The records Start Marker
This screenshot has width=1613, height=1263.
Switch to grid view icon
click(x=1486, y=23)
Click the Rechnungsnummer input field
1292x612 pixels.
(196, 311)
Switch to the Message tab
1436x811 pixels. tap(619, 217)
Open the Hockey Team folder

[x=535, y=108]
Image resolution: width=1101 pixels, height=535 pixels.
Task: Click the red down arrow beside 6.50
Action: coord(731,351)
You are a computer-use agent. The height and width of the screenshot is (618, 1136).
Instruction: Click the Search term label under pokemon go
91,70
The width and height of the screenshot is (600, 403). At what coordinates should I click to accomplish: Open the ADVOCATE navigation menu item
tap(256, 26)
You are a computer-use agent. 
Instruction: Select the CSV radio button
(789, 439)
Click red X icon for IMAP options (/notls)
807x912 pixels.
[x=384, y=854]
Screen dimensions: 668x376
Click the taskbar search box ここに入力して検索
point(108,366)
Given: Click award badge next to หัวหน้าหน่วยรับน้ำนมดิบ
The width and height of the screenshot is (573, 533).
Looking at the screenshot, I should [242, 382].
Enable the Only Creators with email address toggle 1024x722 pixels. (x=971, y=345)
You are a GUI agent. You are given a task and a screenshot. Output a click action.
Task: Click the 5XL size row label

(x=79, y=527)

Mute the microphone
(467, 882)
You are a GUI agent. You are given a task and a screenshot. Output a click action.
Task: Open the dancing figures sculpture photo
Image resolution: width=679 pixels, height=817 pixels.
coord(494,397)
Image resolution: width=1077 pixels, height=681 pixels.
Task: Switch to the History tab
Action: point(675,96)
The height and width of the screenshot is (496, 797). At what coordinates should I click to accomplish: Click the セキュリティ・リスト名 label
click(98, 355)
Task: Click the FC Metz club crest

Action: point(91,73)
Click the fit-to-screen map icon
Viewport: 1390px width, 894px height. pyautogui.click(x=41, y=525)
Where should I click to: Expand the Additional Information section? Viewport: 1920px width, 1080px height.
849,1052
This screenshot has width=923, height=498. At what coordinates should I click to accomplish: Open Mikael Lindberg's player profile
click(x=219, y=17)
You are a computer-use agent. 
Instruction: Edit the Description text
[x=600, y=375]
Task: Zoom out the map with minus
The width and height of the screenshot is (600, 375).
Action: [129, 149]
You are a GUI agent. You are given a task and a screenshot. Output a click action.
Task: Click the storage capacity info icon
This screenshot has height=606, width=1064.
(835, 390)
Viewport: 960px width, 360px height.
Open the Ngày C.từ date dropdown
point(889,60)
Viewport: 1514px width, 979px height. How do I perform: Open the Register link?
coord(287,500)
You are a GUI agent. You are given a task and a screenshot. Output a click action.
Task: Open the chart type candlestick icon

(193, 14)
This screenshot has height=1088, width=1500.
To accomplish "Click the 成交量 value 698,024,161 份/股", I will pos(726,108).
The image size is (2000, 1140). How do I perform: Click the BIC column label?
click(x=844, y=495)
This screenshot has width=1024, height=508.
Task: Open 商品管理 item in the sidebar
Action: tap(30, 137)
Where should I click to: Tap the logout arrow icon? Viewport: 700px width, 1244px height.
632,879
The records End Marker
* What to produce
Copy every line of the entries in which "with" can be found.

* Result
Enable the Only Creators with email address toggle 1024x722 pixels. (x=971, y=345)
Task: Zoom out the map with minus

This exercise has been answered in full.